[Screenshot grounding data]
* * * * * * * * *

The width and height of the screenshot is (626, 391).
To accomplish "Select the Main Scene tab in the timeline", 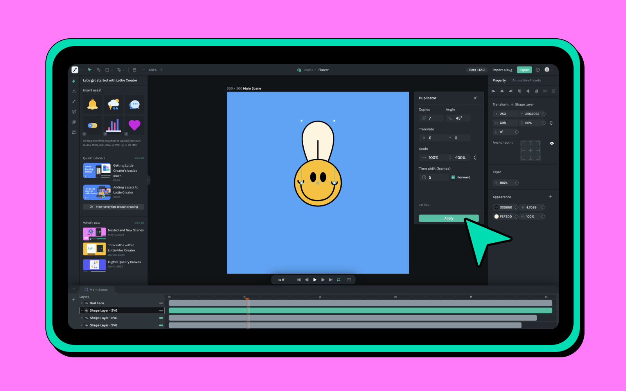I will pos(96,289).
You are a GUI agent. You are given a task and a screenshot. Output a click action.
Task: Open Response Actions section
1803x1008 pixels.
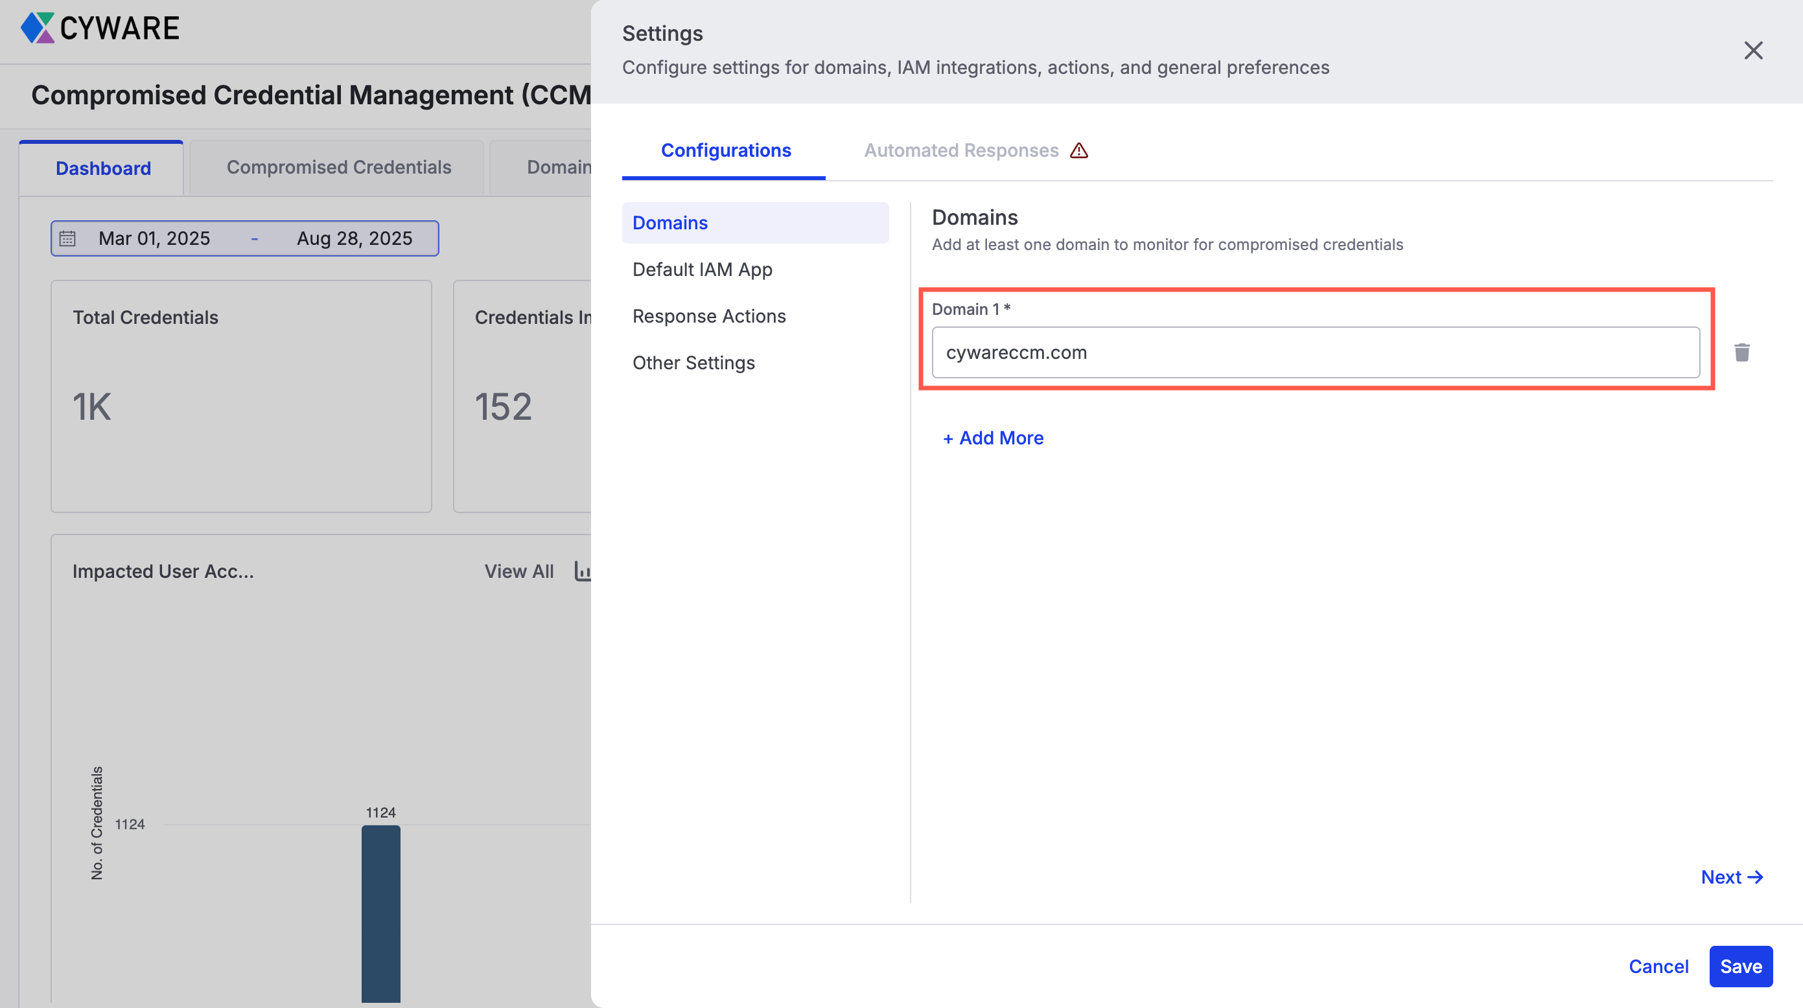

* * * * * * * * *

Your goal ▸ Working down from the line with "Task: Open Response Actions section", copy each line exactly until the last line of the entries, which is also included. Omit the pictures.

Response for this exercise ▸
Task: Open Response Actions section
1803x1008 pixels.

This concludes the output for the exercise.